▶ [Exercise prompt] Please give the lines again, starting with the line with "Image resolution: width=1726" and going on through the line with "coord(878,99)", renaming "Screen dimensions" to "Screen size" and leaving everything else unchanged.

*** Material for this exercise

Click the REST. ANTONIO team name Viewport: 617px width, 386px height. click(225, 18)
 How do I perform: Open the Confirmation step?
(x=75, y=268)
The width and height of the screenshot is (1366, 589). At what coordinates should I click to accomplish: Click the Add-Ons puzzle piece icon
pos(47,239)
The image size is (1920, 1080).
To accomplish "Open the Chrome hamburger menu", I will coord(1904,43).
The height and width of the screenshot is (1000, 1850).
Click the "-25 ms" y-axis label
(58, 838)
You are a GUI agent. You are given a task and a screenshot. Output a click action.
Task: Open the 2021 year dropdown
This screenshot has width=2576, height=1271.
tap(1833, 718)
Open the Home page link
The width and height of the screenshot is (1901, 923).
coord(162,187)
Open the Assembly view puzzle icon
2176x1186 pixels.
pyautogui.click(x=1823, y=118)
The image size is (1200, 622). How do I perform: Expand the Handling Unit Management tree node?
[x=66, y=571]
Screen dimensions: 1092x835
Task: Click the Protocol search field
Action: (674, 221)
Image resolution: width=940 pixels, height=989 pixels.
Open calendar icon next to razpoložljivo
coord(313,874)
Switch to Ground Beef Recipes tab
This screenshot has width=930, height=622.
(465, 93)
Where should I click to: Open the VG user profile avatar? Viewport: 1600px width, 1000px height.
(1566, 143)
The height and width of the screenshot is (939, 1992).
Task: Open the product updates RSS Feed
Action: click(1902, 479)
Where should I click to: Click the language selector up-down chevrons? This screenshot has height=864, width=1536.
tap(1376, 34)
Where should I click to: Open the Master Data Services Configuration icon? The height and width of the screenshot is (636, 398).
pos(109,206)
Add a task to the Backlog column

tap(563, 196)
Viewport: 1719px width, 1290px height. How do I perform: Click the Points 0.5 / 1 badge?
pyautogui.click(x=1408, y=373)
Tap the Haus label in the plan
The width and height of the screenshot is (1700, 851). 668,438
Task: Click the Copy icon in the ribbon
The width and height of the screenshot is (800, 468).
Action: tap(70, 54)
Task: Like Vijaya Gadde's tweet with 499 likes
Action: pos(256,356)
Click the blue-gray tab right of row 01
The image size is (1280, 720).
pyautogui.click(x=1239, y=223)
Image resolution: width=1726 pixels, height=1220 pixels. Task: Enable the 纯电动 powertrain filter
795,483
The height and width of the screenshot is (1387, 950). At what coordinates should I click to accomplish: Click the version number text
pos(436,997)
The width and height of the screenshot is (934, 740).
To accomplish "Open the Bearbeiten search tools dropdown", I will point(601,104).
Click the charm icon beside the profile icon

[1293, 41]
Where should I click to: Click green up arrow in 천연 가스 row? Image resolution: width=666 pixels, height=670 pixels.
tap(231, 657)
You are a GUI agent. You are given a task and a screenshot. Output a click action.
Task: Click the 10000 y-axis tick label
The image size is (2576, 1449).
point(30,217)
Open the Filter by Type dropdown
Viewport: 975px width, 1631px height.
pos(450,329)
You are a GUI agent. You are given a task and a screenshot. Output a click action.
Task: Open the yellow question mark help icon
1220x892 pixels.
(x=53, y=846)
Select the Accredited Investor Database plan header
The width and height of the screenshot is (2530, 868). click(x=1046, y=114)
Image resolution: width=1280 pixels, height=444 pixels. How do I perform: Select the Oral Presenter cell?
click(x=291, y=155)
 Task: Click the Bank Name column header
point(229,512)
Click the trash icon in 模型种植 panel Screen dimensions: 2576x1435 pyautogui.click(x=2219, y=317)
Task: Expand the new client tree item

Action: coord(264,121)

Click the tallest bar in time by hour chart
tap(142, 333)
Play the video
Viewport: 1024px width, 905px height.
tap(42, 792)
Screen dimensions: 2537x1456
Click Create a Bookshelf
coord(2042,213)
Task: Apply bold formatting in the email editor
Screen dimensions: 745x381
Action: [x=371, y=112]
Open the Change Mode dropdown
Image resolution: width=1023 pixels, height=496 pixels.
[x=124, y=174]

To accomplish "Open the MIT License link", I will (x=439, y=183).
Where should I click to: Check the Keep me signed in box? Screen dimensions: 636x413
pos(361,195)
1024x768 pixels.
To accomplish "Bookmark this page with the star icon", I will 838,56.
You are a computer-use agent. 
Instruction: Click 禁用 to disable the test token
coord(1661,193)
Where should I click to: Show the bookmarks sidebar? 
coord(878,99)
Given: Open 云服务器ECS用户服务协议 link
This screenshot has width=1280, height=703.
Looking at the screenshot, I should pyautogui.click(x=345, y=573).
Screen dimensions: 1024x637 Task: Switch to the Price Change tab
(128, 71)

******

▶ [The output]
Image resolution: width=1726 pixels, height=1220 pixels. Task: Enable the 纯电动 powertrain filter
795,483
The height and width of the screenshot is (1387, 950). At what coordinates should I click to accomplish: Click the version number text
pos(436,997)
The width and height of the screenshot is (934, 740).
To accomplish "Open the Bearbeiten search tools dropdown", I will point(601,104).
Click the charm icon beside the profile icon

[1293, 41]
Where should I click to: Click green up arrow in 천연 가스 row? Image resolution: width=666 pixels, height=670 pixels.
tap(231, 657)
You are a GUI agent. You are given a task and a screenshot. Output a click action.
Task: Click the 10000 y-axis tick label
The image size is (2576, 1449).
point(30,217)
Open the Filter by Type dropdown
Viewport: 975px width, 1631px height.
pos(450,329)
You are a GUI agent. You are given a task and a screenshot. Output a click action.
Task: Open the yellow question mark help icon
1220x892 pixels.
(x=53, y=846)
Select the Accredited Investor Database plan header
The width and height of the screenshot is (2530, 868). click(x=1046, y=114)
Image resolution: width=1280 pixels, height=444 pixels. How do I perform: Select the Oral Presenter cell?
click(x=291, y=155)
 Task: Click the Bank Name column header
point(229,512)
Click the trash icon in 模型种植 panel Screen size: 2576x1435 pyautogui.click(x=2219, y=317)
Task: Expand the new client tree item

Action: coord(264,121)

Click the tallest bar in time by hour chart
tap(142, 333)
Play the video
Viewport: 1024px width, 905px height.
tap(42, 792)
Screen size: 2537x1456
Click Create a Bookshelf
coord(2042,213)
Task: Apply bold formatting in the email editor
Screen size: 745x381
Action: [x=371, y=112]
Open the Change Mode dropdown
Image resolution: width=1023 pixels, height=496 pixels.
[x=124, y=174]

To accomplish "Open the MIT License link", I will (x=439, y=183).
Where should I click to: Check the Keep me signed in box? Screen size: 636x413
pos(361,195)
1024x768 pixels.
To accomplish "Bookmark this page with the star icon", I will 838,56.
You are a computer-use agent. 
Instruction: Click 禁用 to disable the test token
coord(1661,193)
Where should I click to: Show the bookmarks sidebar? 
coord(878,99)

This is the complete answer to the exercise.